**PROVIDED TEXT**
Only the little people pay bedroom taxes On trial for tax evasion in 1989, New York billionaire Leona Helmsley aka ‘the Queen of Mean’, was famously said to have told her housekeeper: ‘we don’t pay taxes, only the little people….’ More than 20 years later, Stephanie Bottrill (53) was one of the ‘little people’ in line to pay the new Coalition ‘tax’ on unoccupied bedrooms.
The small terraced house in Meriden Road, Solihull, where Bottrill had brought up her two children on ‘state handouts’, was judged too big for her solitary needs; and she was required either to accept alternative accommodation or pay back £80 a month from her benefit. Instead, in the early hours of Saturday 4th May, she walked on to the carriageway of the nearby M6 and was killed outright by an oncoming lorry.

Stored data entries
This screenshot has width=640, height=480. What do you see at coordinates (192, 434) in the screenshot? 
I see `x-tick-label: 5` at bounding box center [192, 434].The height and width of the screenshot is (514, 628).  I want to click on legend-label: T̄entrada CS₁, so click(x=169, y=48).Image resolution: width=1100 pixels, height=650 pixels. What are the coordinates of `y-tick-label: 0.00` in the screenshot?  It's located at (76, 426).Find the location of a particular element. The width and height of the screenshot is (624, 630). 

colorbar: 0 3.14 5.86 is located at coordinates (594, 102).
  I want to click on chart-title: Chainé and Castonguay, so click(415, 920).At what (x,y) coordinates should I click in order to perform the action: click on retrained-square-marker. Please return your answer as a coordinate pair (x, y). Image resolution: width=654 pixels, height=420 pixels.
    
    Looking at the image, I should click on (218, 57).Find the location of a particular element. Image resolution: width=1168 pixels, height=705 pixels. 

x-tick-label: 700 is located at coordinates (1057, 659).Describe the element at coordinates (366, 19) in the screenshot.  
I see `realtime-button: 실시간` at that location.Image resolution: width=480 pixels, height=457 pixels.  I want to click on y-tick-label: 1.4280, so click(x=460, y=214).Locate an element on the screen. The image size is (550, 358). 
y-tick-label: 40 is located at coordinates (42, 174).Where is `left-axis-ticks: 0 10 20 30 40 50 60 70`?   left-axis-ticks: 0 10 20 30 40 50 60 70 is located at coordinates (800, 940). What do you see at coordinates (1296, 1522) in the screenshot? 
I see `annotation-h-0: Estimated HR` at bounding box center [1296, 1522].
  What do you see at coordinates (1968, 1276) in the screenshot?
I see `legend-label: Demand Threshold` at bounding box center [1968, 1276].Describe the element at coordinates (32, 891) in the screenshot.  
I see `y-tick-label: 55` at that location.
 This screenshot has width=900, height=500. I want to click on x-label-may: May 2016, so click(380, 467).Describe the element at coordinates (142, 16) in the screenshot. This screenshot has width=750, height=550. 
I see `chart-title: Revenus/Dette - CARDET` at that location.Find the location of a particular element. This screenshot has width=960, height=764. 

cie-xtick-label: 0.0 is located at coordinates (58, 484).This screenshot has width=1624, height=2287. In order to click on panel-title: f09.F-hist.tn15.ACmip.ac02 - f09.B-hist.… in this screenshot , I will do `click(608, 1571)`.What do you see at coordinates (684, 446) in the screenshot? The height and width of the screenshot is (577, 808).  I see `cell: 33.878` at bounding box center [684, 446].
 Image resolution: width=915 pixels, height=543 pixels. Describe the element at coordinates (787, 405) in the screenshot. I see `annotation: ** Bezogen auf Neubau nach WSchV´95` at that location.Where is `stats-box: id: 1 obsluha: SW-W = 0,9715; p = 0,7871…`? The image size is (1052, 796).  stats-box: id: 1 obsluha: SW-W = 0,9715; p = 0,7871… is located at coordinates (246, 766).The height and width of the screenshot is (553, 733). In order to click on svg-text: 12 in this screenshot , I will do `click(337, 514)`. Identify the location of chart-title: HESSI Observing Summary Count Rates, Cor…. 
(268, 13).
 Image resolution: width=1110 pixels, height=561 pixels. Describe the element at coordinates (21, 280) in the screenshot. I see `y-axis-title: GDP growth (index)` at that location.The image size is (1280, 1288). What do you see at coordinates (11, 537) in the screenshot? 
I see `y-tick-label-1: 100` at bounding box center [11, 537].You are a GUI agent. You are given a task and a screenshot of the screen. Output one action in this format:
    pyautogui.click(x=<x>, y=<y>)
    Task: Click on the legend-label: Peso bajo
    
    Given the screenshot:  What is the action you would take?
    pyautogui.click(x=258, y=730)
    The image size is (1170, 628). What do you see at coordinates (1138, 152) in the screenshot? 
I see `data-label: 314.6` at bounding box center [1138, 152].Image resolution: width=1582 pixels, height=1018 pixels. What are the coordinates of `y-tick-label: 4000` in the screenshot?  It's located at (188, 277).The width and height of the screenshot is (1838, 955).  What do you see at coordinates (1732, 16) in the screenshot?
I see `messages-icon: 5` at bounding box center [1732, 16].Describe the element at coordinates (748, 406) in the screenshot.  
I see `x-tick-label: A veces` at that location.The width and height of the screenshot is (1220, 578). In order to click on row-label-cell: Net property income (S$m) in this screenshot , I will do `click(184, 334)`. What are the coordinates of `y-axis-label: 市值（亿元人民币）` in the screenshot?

**YOUR ASSIGNMENT**
Resume the piece on the bedroom tax and Stephanie Bottrill, picking it up right after its last sentence. The records play no part in this exercise.

**OUTPUT FOR THIS EXERCISE**
Bottrill and Helmsley, who died of heart failure in 2007, had similar hair – cut short, then growing out thick and bushy (Sheena Easton meets Bonnie Tyler), but there the resemblance ends. Helmsley’s wealth has been estimated at $8 billion – that’s how much she counted for. Whereas Bottrill spent most of her life being discounted: diagnosed from childhood with myasthenia gravis (immune system deficiency), but this did not count as ‘disability’; living in the less well-off part of an otherwise prosperous Birmingham suburb – the bit that does not count as well-heeled Solihull. Not considered important enough for the education system to ensure she could spell (in her suicide note, she invites her son, HGV driver Stephen, to blame ‘the Grovement’).
Stephanie Bottrill died a small, sad death having lived a marginal life. But society (yes, Mrs T, there is…) only cheapens itself by discounting the little people like her.